── Records for this task ──

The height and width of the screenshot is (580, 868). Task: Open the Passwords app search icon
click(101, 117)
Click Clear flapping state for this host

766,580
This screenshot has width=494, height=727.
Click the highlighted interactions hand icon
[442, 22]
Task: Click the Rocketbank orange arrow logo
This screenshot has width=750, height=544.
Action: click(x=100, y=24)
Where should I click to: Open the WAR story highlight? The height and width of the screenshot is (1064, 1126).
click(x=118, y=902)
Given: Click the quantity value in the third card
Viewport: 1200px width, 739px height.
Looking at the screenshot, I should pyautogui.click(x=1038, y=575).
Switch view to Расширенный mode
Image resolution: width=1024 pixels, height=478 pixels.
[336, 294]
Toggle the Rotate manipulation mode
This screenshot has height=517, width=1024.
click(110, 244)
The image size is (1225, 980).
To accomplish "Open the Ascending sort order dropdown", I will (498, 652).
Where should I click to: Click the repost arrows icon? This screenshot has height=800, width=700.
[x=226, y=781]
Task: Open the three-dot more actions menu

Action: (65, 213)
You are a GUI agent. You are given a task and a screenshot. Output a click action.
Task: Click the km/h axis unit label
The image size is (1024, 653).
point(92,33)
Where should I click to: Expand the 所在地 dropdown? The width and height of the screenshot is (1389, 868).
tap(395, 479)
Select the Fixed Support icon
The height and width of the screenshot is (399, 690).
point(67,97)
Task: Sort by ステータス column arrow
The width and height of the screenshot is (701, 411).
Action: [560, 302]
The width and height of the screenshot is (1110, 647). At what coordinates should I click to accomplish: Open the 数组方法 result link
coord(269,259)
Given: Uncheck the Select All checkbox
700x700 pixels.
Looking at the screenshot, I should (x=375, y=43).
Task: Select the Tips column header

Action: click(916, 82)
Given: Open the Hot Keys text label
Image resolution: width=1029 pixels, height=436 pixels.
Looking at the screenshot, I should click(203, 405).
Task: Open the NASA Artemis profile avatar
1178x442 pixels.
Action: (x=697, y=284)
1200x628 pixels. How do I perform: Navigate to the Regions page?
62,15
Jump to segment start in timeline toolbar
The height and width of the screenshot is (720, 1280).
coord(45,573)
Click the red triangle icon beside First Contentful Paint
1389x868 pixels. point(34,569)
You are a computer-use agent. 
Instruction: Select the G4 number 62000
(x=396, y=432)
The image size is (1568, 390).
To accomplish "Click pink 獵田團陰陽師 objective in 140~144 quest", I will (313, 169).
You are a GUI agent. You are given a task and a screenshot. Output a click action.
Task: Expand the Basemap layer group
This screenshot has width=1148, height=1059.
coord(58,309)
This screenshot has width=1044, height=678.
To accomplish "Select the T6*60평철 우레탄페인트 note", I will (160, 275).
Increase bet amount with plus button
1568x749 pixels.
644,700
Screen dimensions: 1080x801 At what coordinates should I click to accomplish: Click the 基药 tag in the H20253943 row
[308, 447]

───

## Try it
Give an exact copy of every line from the one holding "This screenshot has width=1044, height=678." through the end of the records, both included, and no other lines.

## The answer
This screenshot has width=1044, height=678.
To accomplish "Select the T6*60평철 우레탄페인트 note", I will (160, 275).
Increase bet amount with plus button
1568x749 pixels.
644,700
Screen dimensions: 1080x801 At what coordinates should I click to accomplish: Click the 基药 tag in the H20253943 row
[308, 447]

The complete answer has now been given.